Explore the solution architecture

Completed

Before getting started, let’s explore the architecture to understand all requirements. Bringing a model to production means you need to scale your solution and work together with other teams. Together with the data scientists, data engineers and infrastructure team, you’ve decided on using the following approach:

  • All data will be stored in an Azure Blob Storage, which will be managed by the data engineer.
  • The infrastructure team will create necessary Azure resources like the Azure Machine Learning workspace.
  • The data scientist will focus on the inner loop: developing and training the model.
  • The machine learning engineer will take the trained model and deploy it in the outer loop.

Together with the larger team, you've designed an architecture to achieve machine learning operations (MLOps).

Diagram of machine learning operations architecture.

Note

The diagram is a simplified representation of a MLOps architecture. To view a more detailed architecture, explore the various use cases in the MLOps (v2) solution accelerator.

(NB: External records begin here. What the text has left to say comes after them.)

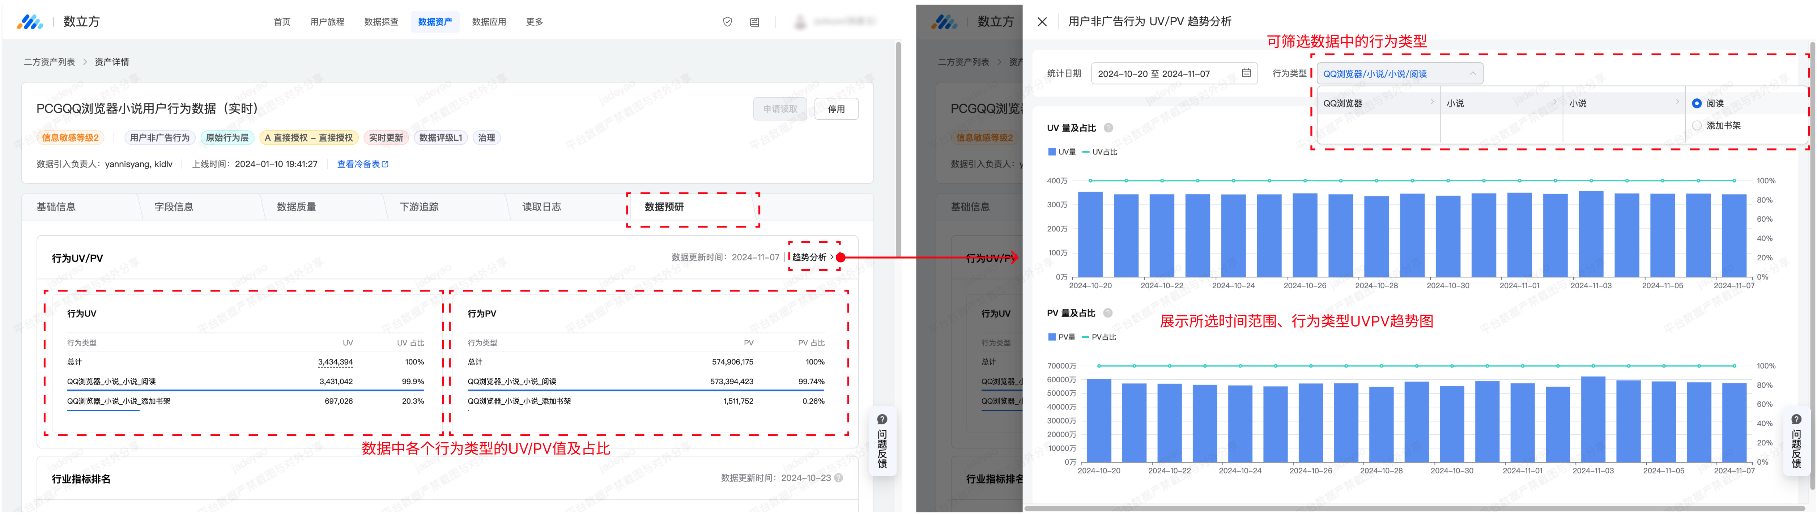The height and width of the screenshot is (515, 1817).
Task: Switch to 数据质量 tab
Action: click(296, 207)
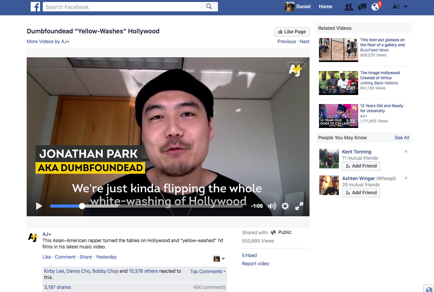Open video settings gear
Image resolution: width=434 pixels, height=292 pixels.
pyautogui.click(x=285, y=206)
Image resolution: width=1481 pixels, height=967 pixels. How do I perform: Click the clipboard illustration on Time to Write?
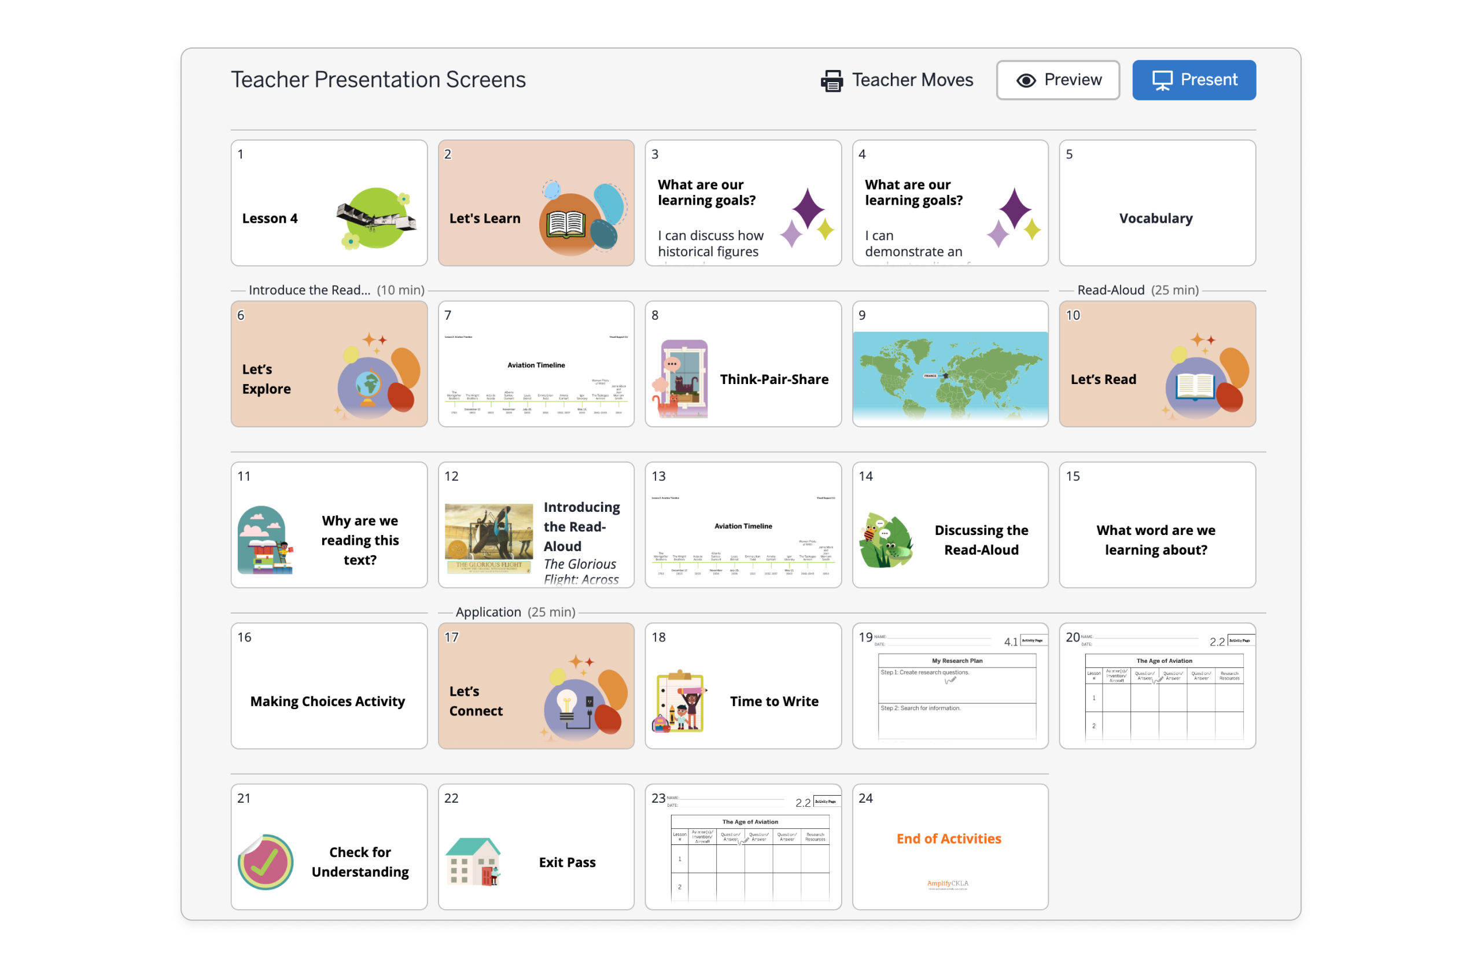coord(679,701)
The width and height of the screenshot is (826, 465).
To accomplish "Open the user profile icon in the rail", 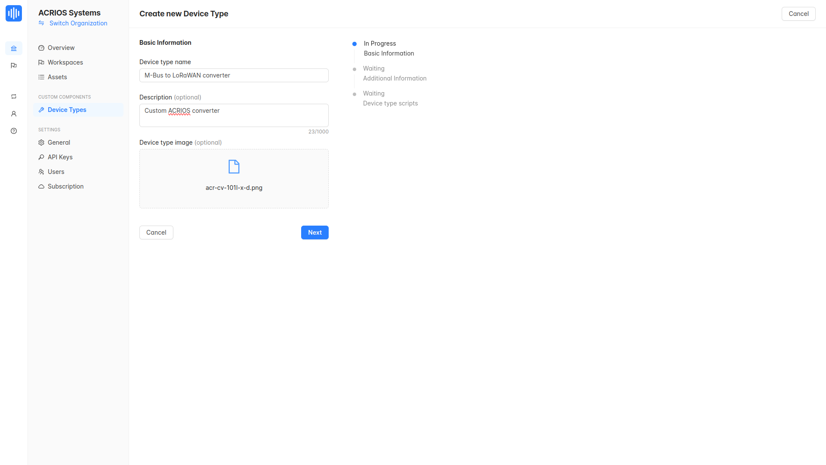I will [14, 114].
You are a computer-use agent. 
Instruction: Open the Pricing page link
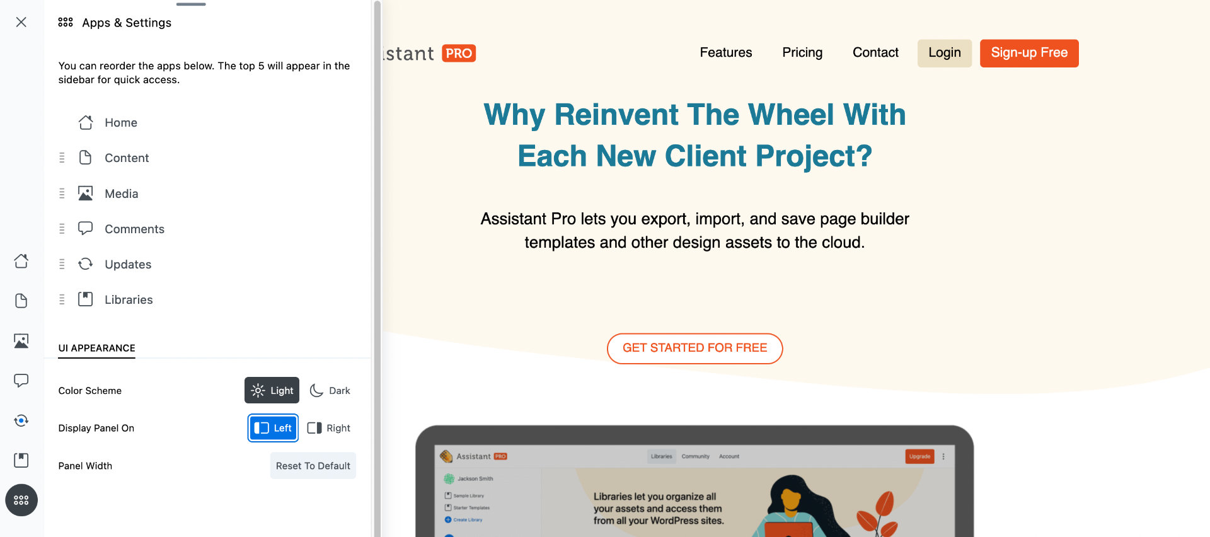802,52
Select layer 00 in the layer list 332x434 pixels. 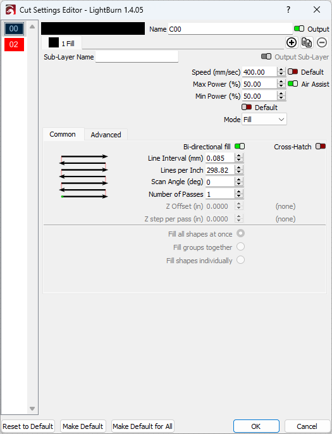(13, 28)
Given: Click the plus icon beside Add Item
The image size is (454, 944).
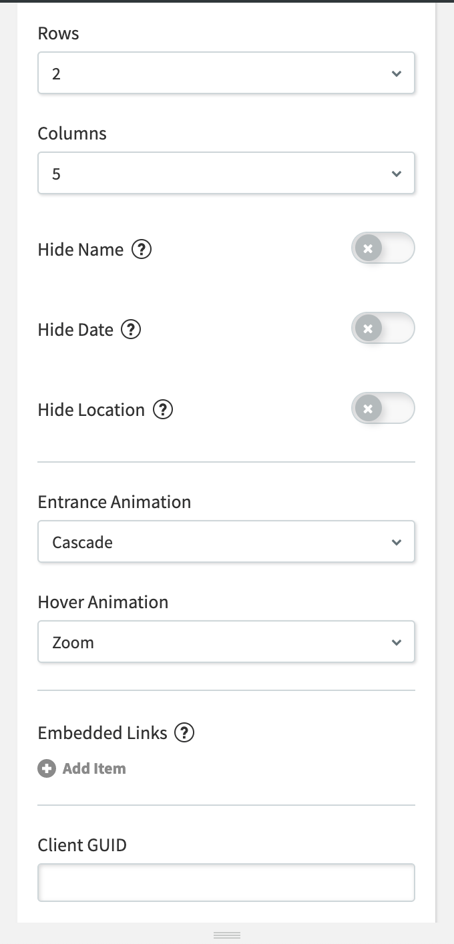Looking at the screenshot, I should [47, 768].
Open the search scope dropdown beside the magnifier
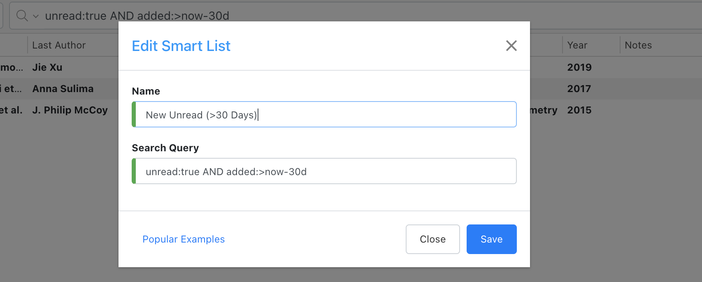Image resolution: width=702 pixels, height=282 pixels. 35,16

The main goal of the MLOps architecture is to create a robust and reproducible solution. To achieve that the architecture includes:

  1. Setup: Create all necessary Azure resources for the solution.
  2. Model development (inner loop): Explore and process the data to train and evaluate the model.
  3. Continuous integration: Package and register the model.
  4. Model deployment (outer loop): Deploy the model.
  5. Continuous deployment: Test the model and promote to production environment.
  6. Monitoring: Monitor model and endpoint performance.

At this point in your project, the Azure Machine Learning workspace is created, the data is stored in an Azure Blob Storage, and the data science team has trained the model.

You want to move from the inner loop and model development, to the outer loop by deploying the model to production. Therefore, you need to convert the data science team's output to a robust and reproducible pipeline in Azure Machine Learning.

Ensuring all code is stored as scripts and executing the scripts as Azure Machine Learning jobs will make it easier to automate model training and retrain the model in the future.

Diagram of showing details of model development which builds on setup.

The data science team has been working on model development. They give you a Jupyter notebook, which includes the following tasks:

  1. Read and explore the data.
  2. Perform feature engineering.
  3. Train the model.
  4. Evaluate the model.

As part of the setup, the infrastructure team has created:

  1. An Azure Machine Learning development (dev) workspace that can be used by the data science team for exploration and experimentation.
  2. A data asset in the workspace, which refers to a folder in the Azure Blob Storage that contains the data.
  3. Compute resources needed to run notebooks and scripts.

Your first task towards MLOps, is to convert the work from the data scientists, so that you can easily automate the model development. Whereas the data science team worked in a Jupyter notebook, you need to use scripts and execute them using Azure Machine Learning jobs. The input of the job will be the data asset created by the infrastructure team, which points to the data residing on the Azure Blob Storage, connected to the Azure Machine Learning workspace.